Of course, this is a very simple strawman explanation of the ideas: for a more fully-specified (academic) proposal, you can see this paper by Tyagi, Miers and Ristenpart . Not only does it support path traceback, but it also lets you figure out who else the message was forwarded to! The cryptography is a bit more optimized, but the security guarantees are roughly the same.
A second proposal by Dr V. Kamakoti of IIT Madras is far simpler: it essentially requires each person who originates new content into the network (as opposed to forwarding it) to attach a “watermark” to the content that identifies the account ID of the sender. This also assumes a trustworthy WhatsApp client, of course. Presumably that watermark could be encrypted using a key stored at WhatsApp, so this tracing will at least require the provider’s involvement.
Well if you’re ok with the fact that police can determine the identity of every single person who forwarded a piece of viral content regardless of whether they’re not the originator of that content then, I guess, nothing.
That’s the essence of what the Tyagi, Miers and Ristenpart proposal offers, and frankly I’m not particularly ok with it. Even if I accepted the logic that we should have the means to trace “content originators” — the actual justification governments have offered for building systems like this one — I surely would not want to reveal every random user account that happened to forward the content . That seems like a recipe for persecuting innocent people.

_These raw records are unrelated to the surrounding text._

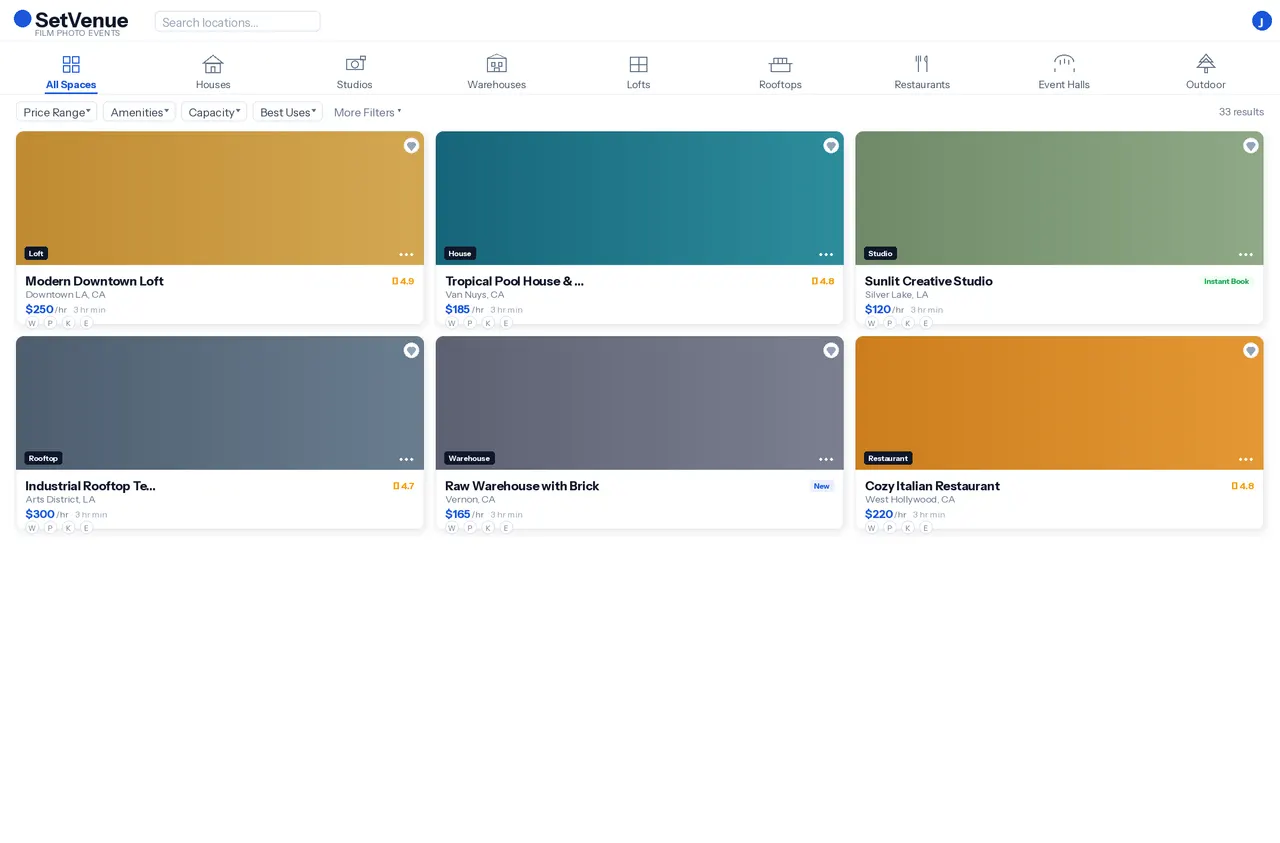Choose the Warehouses category icon
The height and width of the screenshot is (843, 1280).
pos(496,65)
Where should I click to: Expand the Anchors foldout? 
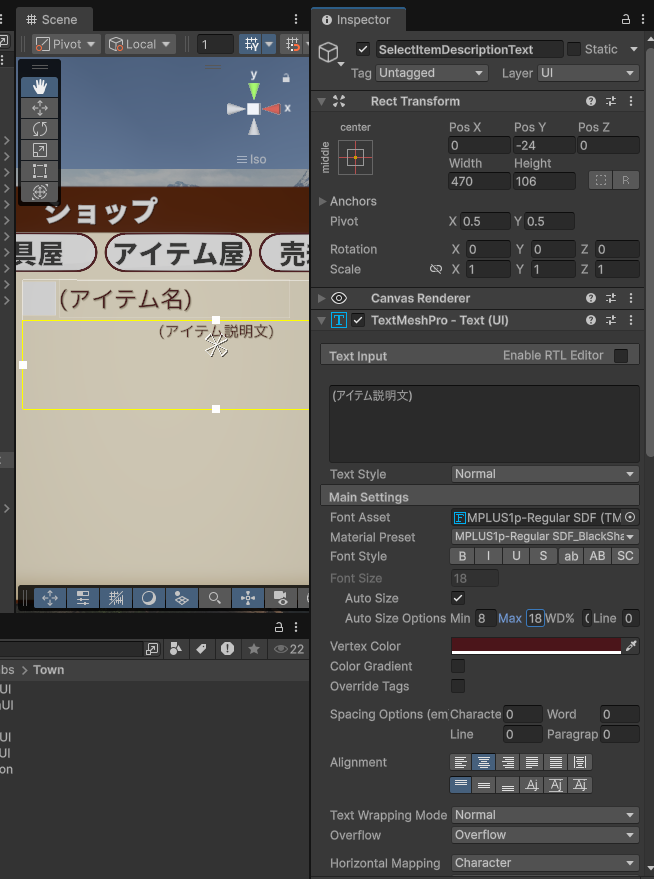pos(323,201)
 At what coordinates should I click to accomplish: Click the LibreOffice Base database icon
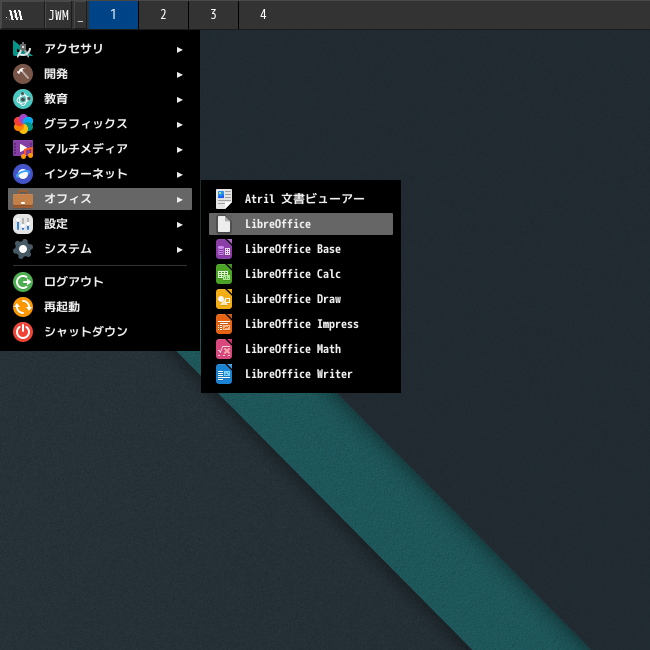click(224, 249)
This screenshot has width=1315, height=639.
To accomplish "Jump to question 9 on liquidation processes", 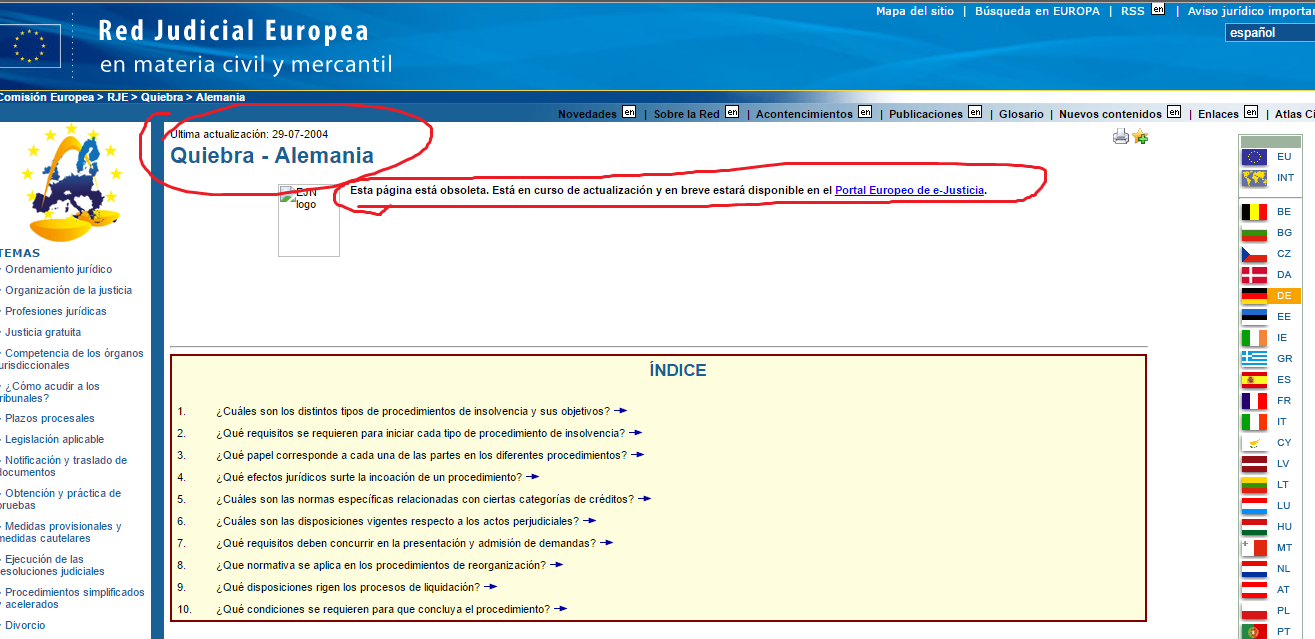I will (349, 587).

The approaches I describe above rely on a critical assumption: that all participants in the system are going to behave honestly — that is, everyone will run the official WhatsApp client, which will contain logic designed to store an escrow record on WhatsApp’s servers. Nobody in this system will try to bypass this system by running an unofficial client, or by hacking their client to disable the escrow logic.
If you’re willing to make such a strong assumption, why bother with the complicated Tyagi, Miers and Ristenpart proposal? Why not just use the Kamakoti proposal: modify your WhatsApp client to add a small “watermark” to each fresh non-forwarded media file. After all: once you’ve assumed that everyone is running an honest client, you can assume that the content originator will be too — can’t you? This approach would still reveal a lot of information to police, but it wouldn’t reveal the identity of every random person who forwarded the content.
My guess is that Tyagi, Miers and Ristenpart have an answer to this that boils down to something like “maybe you can’t trust the originator to run the correct client, but loads of other people will be running it.” To me this invites a much more detailed discussion about what security assumptions you’re making, and how “bad” the bad guys really are.
Notes : * Some messaging systems implement attachment forwarding by passing a pointer to an existing file that is stored on their servers. This is a nice storage optimization, since it avoids the need to make and store a full duplicate copy of each object whenever the user hits “forward”. The downside of this approach is that it makes tracing relatively easy for providers, since they can see exactly which users accessed a given file. Such optimizations are inimical to private systems and really should be avoided.
** All claims about the Swedish government are fictionalized.